In a joint statement, Interfraternity Council President Dominic Hjerpe, Panhellenic President Danielle Durante and Interfraternity Council public relations director Alex Horncliff wrote, “IFC gave an apology to the Cal Poly & San Luis Obispo Community because there was an email associating Greeks with a culturally insensitive theme. We issued a statement because we wanted to clarify our belief that there is no room for insensitive themes in the Cal Poly or Greek Community.”
All three said they did not know if greeks were involved with the party.
Greek life’s original apology came from Horncliff, a business administration junior, at a campus forum on racism and sexism one week after the party. Horncliff issued his apology on behalf of “a community of greeks,” and appeared then to take responsibility for the party.
“We messed up. That is something that is clear and one thing that has to be understood,” Horncliff said. “This is not something that we stand behind. I’ll repeat it, and I’ll repeat it until it’s dead.”
Horncliff said Tuesday the meaning of the apology was “difficult to put into words,” since he did not intend to say greeks were responsible for the party.

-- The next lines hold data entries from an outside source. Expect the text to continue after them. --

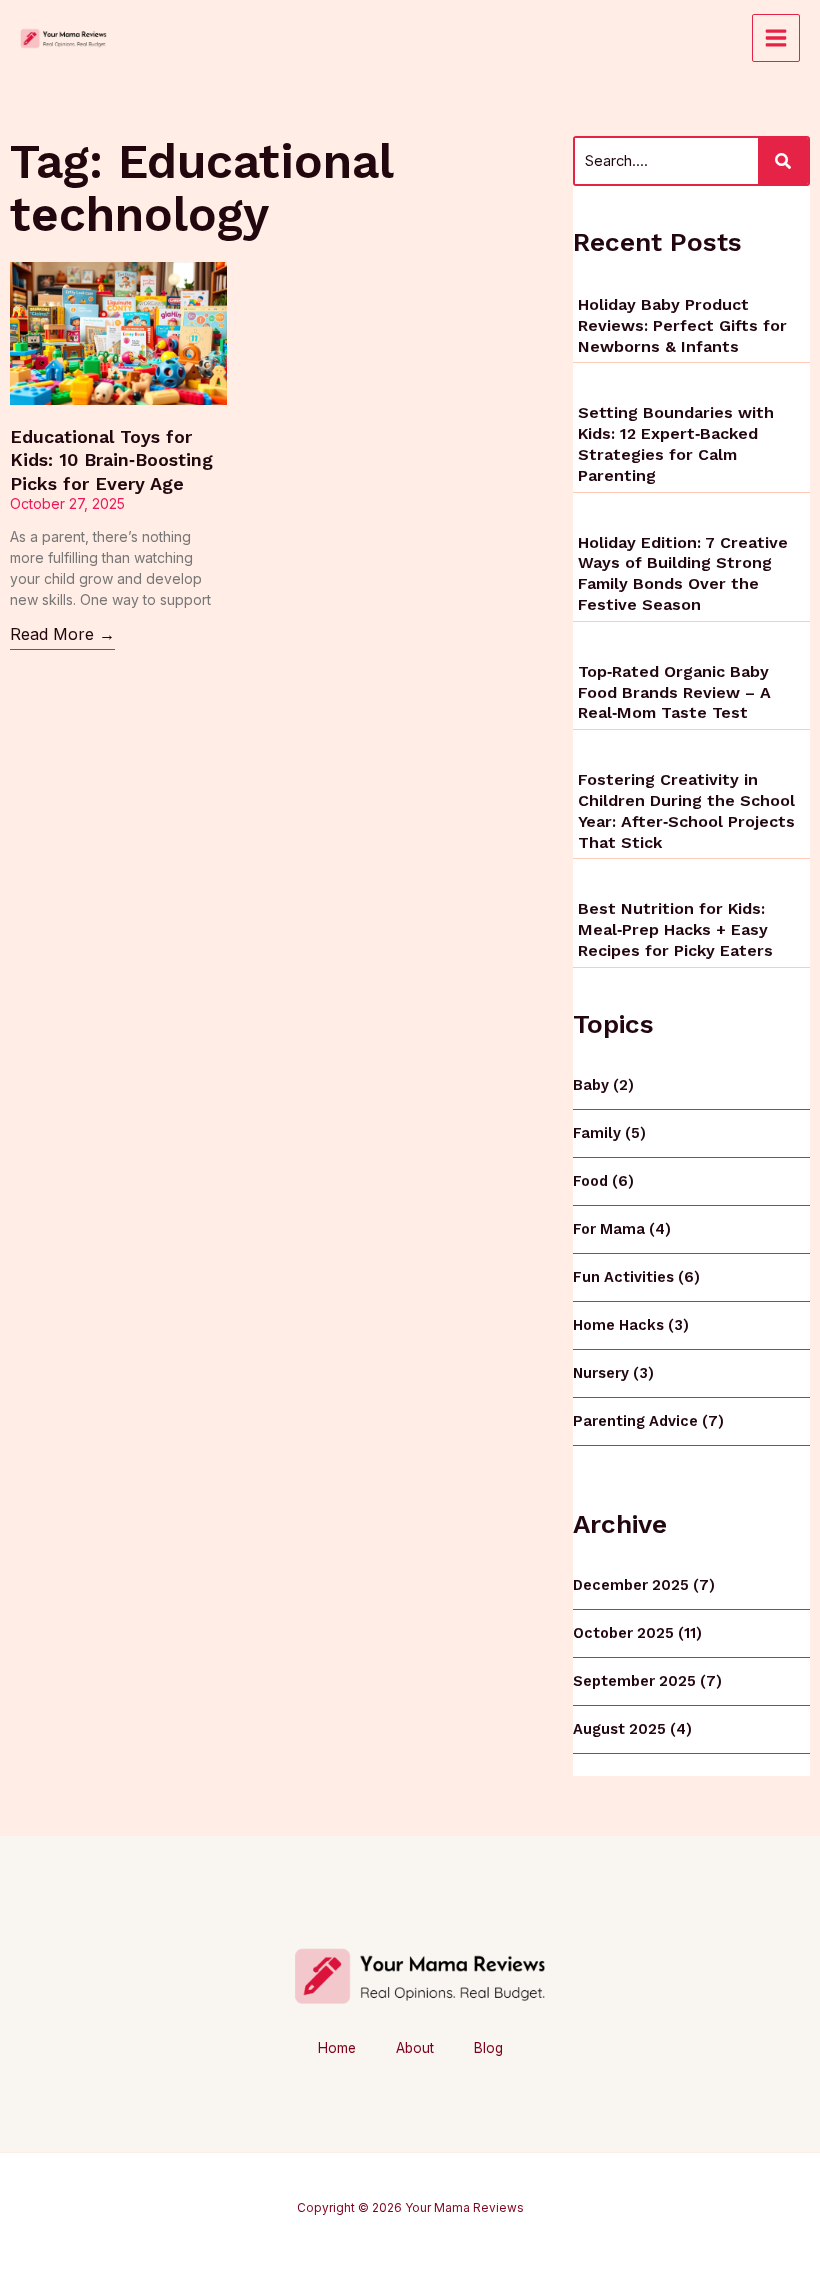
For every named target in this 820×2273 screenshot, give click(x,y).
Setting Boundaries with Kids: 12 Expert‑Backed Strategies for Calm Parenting (676, 443)
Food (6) (603, 1181)
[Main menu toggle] (776, 38)
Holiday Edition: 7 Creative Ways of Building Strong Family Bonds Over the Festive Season (683, 573)
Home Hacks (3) (631, 1325)
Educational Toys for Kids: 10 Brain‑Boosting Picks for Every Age (111, 460)
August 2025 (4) (632, 1729)
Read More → (62, 634)
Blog (488, 2048)
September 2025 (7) (647, 1681)
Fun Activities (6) (636, 1277)
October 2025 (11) (637, 1633)
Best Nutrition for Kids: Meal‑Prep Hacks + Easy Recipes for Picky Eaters (675, 929)
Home (337, 2048)
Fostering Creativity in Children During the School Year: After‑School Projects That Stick (686, 810)
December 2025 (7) (644, 1585)
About (415, 2048)
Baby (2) (603, 1085)
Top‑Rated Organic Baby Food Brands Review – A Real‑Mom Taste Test (674, 692)
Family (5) (609, 1133)
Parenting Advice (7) (648, 1421)
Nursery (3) (613, 1373)
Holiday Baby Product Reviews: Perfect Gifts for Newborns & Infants (682, 325)
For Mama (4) (622, 1229)
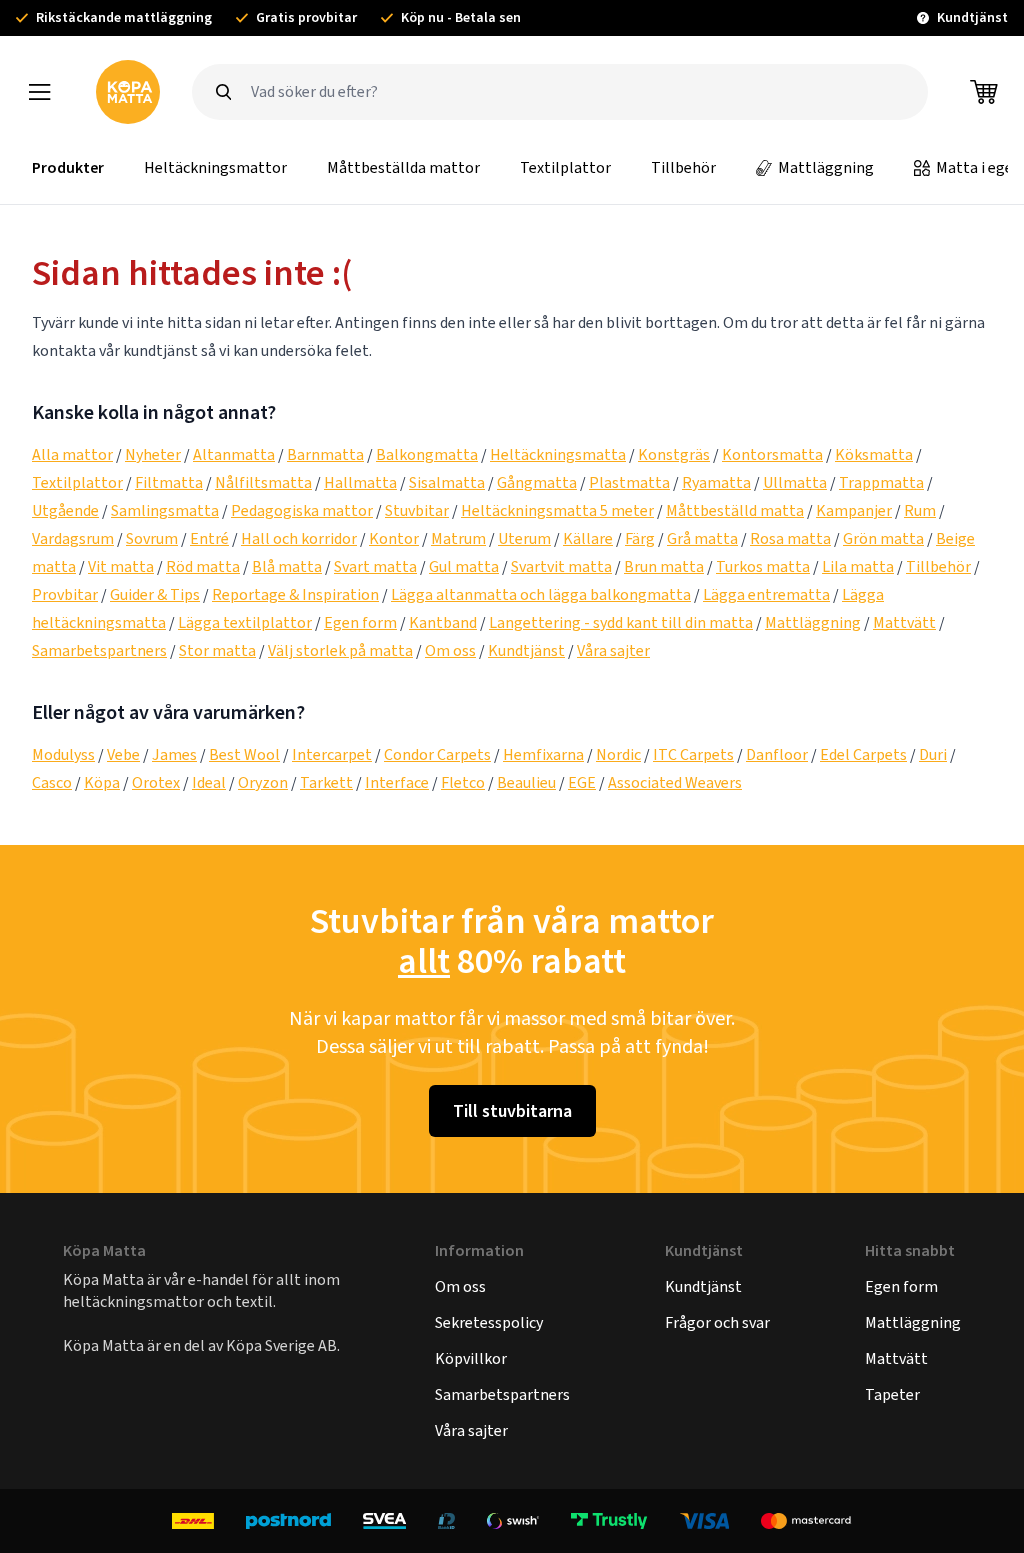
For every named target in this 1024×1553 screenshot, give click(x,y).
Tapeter (892, 1394)
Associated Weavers (675, 782)
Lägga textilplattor (245, 622)
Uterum (524, 538)
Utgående (65, 510)
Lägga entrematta (766, 594)
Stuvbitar (417, 510)
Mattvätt (904, 622)
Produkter (68, 167)
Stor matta (217, 650)
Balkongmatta (427, 454)
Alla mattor (72, 454)
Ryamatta (716, 482)
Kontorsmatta (772, 454)
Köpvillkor (471, 1358)
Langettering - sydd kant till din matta (621, 622)
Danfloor (777, 754)
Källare (588, 538)
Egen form (360, 622)
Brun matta (664, 566)
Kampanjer (854, 510)
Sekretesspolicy (489, 1322)
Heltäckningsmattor (215, 167)
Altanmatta (234, 454)
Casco (52, 782)
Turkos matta (763, 566)
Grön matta (883, 538)
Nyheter (153, 454)
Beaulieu (526, 782)
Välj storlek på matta (340, 650)
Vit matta (121, 566)
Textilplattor (565, 167)
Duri (933, 754)
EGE (582, 782)
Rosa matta (790, 538)
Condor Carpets (437, 754)
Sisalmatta (447, 482)
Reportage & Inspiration (295, 594)
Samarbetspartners (99, 650)
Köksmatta (874, 454)
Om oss (450, 650)
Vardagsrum (73, 538)
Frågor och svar (717, 1322)
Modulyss (63, 754)
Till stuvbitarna (512, 1111)
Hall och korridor (299, 538)
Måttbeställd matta (735, 510)
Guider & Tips (155, 594)
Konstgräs (674, 454)
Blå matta (287, 566)
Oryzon (263, 782)
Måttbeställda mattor (403, 167)
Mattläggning (826, 167)
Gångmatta (537, 482)
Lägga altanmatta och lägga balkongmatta (541, 594)
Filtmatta (169, 482)
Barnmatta (325, 454)
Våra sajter (613, 650)
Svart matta (375, 566)
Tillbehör (683, 167)
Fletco (463, 782)
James (174, 754)
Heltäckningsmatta (558, 454)
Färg (640, 538)
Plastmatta (629, 482)
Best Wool (244, 754)
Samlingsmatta (165, 510)
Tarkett (326, 782)
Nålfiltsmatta (263, 482)
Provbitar (65, 594)
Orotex (156, 782)
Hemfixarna (543, 754)
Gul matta (464, 566)
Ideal (209, 782)
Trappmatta (881, 482)
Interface (397, 782)
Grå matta (702, 538)
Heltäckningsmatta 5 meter (557, 510)
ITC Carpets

“It’s not the fact it was a greek organization that had done it,” he said. “Even if it’s not us, we should be taking responsibility for it and apologizing for it.”
The public’s eye tied greek life to the party from the beginning, when an email from Cal Poly President Jeffrey Armstrong condemned “a social fraternity and sorority event from this past weekend that was offensive to Native Americans and women in the party’s theme and suggested costumes.”
Greek leadership was blindsided by the email tying greek life to the party, Hjerpe said. They knew Cal Poly was looking into the party, he said, but didn’t expect an email identifying fraternity and sorority involvement with the party.
Hjerpe also said he does not know for certain a party with the theme “Colonial Bros and Nava-hos” took place.
No one at the forum disputed greek life’s involvement or the name of the theme. Jenell Navarro, the president of the American Indian and Indigenous Faculty Staff Association, referenced both in her opening remarks.
At the forum, ethnic studies junior Logan Cooper called for an apology from campus leaders about the party. Now, he said he feels as if they are taking it back.
“It sounds to me like one of those very corporate apologies,” he said. “‘I’m sorry we were accused of doing something wrong, rather than were sorry for actually doing something wrong.'”
The party is still under investigation.